Although, to date, there is no evidence from randomized clinical trials (RCTs) that in human preterm infants a strategy including permissive hypercapnea leads to benefit, there is evidence in both humans and animals that pursuing normal PaCO₂ levels with higher pressure and tidal volume is deleterious.

There is also evidence that several physiological states may actually be benefited by higher partial pressures of carbon dioxide. Because of these factors, the approach to ventilation has changed over the last decade to be more protective of the lung. 

In our opinion, the goal for the premature neonate is to achieve a delivered tidal volume of 4-6 mL/kg delivered with a frequency that is appropriate for an infant, 40-60 breaths per minute.

The goal of this ventilation approach is no longer to have a ‘normal’ blood gas, but rather to achieve a PaCO₂ range of 48-55 mmHg and a pH > 7.2. The inspired fraction of oxygen is aggressively decreased to maintain oxygen saturation values above 92 % and PaO₂ levels > 60 mmHg.

Mechanical breaths are withdrawn from the infant as he/she contributes to the overall minute ventilation with spontaneous respiration; the ultimate goal being ventilation without assistance.

These goals are accomplished with a combination of newer ventilator technologies and the early use of a therapy that has been around for thirty years now: nasal continuous positive airway pressure (NCPAP).

The set pressure in time-cycled pressure-limited ventilation becomes a derivative of the infant’s disease state and response to therapies. Once the infant has reached sufficiently low support, extubation to NCPAP allows for spontaneous respiration while stabilizing the infant’s thorax and preventing atelectasis.

One of the most important additions to ventilator technology has been the addition of a pneumotachometer into the circuit itself. Not only does the information gathered give important insight into the disease process, but it also allows the care team to carefully deliver physiological tidal volumes.

A collection of the newer ventilators now incorporate the information from the pneumotachometer and a set tidal volume to deliver a consistent volume at the lowest possible pressure. This mode of ventilation has a variety of names depending upon the manufacturer, and the settings are slightly different among the different makers, but the concept is the same.

The patient receives a set volume every breath and the ventilator determines the pressure needed to deliver that breath based upon measurements made during prior delivered breaths. These breaths are delivered along with the patient’s own effort in a synchronized fashion.

The potential benefits are great to the neonate, allowing weaning from the support of the machine as the infant’s lung disease improves. This could be particularly beneficial to the newborn premature infant that has recently received surfactant.

A recent study published by Herrera et al demonstrated the effectiveness of this mode in a population of very-low-birth-weight infants.

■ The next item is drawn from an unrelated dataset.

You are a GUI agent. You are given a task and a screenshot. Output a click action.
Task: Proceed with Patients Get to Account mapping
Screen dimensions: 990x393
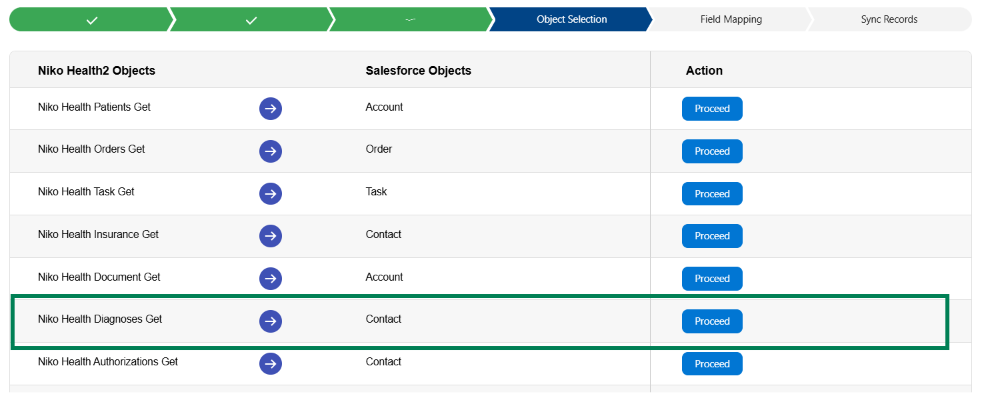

In this study the short-term use of volume guarantee led to automatic weaning from mechanical support while maintaining ventilation and oxygenation [30].

Approaching the management of infants with lung disease in this manner is still evolving, and more randomized controlled trials need to be conducted to establish the benefit and safety of this approach.

Ideally, the management strategy for infants with lung disease would combine the above-mentioned approaches and technologies with available continuous monitoring of the infant’s PaCO₂ by either end tidal carbon dioxide measurements or transcutaneous measurement of the tcpCO₂.

In combination with continuous monitoring of the infant’s hemoglobin saturation via pulse oximetry this would allow the care team to be more responsive to the changing nature of the infant with lung disease while facilitating rapid adjustments in the infant’s support.